İz

913 68 2
                                    

Dokunuşunu sonlandıran şey, merdivenlerden gelen adım sesleriydi. Ülküyle Yağız koşar adım aşağı iniyorlardı nedense. Tuananın yüzündeki gülümsemenin derinleştiğini farkettim. Ama onlara bakmıyordu, bakışı ellerindeydi. Hatta gamzeme dokunan elinde. Ülkünün bana seslenmesiyle kendini toparladı, bana kısa bir bakıp mutfağı işaret etti.

- Ben çayları getireyim.

Yağız da yardım etmek için arkasından ilerlerken. Ülkü yanıma gelip koltuğa yaslanarak omzumu sıvazladı.

+Konuşamadık Çağan, nasılsın? Yani gerçekten nasılsın, aradığın şeylerde bi gelişme var mı?

- Yok Ülkü, Egeyi bir yerlere hapsedip kaybettiler sanki. Belki de adı sanı değişmiştir. Babamı da en son gemi yolculuğuna çıkarken gördüklerini söyleyenler oldu ama ordan da bi detay çıkmadı. Napacağımı bilmiyorum, yolum tıkandı sanki.

+ Çağan keşke elimden bir şeyler gelebilseydi. Ama illa ki bi yerlerde en azından Egeye kavuşacağını düşünüyorum ben.

- Buna benim de inancım tam.

+ Peki ya resimler?

- Hangi resimler?

+ Hala siyah beyaz mısın? Hiç renk katılmadı mı hayatına?

Bi kaç gün önce sorsa direkt hayır diyerek cevaplayacağım bu soru şu an düşündürüyordu. Cevap bulamadım.

+ Anladım Çağan, hayır demedin ve ben anlayacağımı anladım. Umarım bi gün bi gökkuşağı çizer fırçaların.

Gülümseyerek baktım, bir şey dememe gerek yoktu. Çünkü anlamıştı, inkar etmeyecektim. Yağız benim hayatımın beyazıydı. Çabuk öfkelenen, sinirli bir adam olsa da yüreğinde tek bir leke yoktu. Hatta görebileceğiniz en iyi adamlardan biriydi. Ülküyse pembeydi. Hayata bakan pembe gözlükleri vardı, ne zaman karamsarlığa düşsem çeker çıkarırdı. Hayal etmeyi öğreten oydu. Belki de geri kalan renklerim Tuanadaydı. Ve o dokununca hayatıma her şey güzelleşirdi.

'Hadi biz de yardım edelim.' diyerek kalkıp mutfağa yöneldim. Peşimden geliyordu. Mutfağa girdiğimde Yağız ağzı kulaklarına Tuanayı dinliyordu. Tuana bizi görünce sustu.
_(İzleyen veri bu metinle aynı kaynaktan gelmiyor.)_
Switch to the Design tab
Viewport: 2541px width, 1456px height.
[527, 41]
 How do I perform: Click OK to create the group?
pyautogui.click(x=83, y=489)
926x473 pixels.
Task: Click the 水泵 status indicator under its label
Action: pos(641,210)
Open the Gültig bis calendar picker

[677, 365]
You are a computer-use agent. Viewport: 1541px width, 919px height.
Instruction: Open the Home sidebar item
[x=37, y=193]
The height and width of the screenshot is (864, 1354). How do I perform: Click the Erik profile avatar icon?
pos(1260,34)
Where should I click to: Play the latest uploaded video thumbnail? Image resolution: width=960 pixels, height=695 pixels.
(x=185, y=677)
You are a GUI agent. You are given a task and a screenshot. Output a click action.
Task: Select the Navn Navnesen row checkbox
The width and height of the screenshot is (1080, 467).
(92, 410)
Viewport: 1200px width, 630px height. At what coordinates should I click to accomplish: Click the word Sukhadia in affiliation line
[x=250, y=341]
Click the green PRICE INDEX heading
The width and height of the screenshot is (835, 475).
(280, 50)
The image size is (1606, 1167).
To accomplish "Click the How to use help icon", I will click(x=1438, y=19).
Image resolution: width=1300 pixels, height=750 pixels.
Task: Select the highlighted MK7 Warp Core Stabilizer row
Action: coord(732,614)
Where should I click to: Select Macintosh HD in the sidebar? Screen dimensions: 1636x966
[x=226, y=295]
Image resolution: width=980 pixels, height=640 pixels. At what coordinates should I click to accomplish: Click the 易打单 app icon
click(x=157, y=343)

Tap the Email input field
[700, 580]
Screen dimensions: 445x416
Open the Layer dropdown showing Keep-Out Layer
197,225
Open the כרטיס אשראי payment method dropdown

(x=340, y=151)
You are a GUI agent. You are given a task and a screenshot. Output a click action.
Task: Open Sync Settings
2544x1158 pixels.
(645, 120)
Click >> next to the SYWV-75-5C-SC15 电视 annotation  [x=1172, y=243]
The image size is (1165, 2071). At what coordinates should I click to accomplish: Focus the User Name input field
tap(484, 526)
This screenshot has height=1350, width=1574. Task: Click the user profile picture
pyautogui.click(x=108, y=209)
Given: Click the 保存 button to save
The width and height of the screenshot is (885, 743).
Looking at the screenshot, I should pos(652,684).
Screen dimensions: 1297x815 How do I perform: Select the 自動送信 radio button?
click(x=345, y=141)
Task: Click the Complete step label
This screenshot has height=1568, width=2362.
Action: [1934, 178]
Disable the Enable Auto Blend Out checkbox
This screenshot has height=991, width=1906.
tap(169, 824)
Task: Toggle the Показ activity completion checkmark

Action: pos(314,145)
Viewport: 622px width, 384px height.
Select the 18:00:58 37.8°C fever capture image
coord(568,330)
Daha doğrusu sanırım Ülküyü görünce sustu. Çünkü Yağızı bir tek Ülküyle alakalı bir şeyler bu kadar mutlu edebilirdi.

'Ne konuşuyordunuz siz? ' diyerek parmağını salladı Ülkü. Bu hallerine güldüm. Omzumu kapı pervazına yaslayıp izlemeye devam ettim. Tuana dudaklarını birbirine bastırdı ve mırıldanmaya başladı. Sağ elinin baş parmağı sol avuç içini ovalıyordu. Yakalanınca mı böyle yapıyordu heycanlandığında mı? En kısa zamanda onu heycanlandıracak bir şey bulmalıyım.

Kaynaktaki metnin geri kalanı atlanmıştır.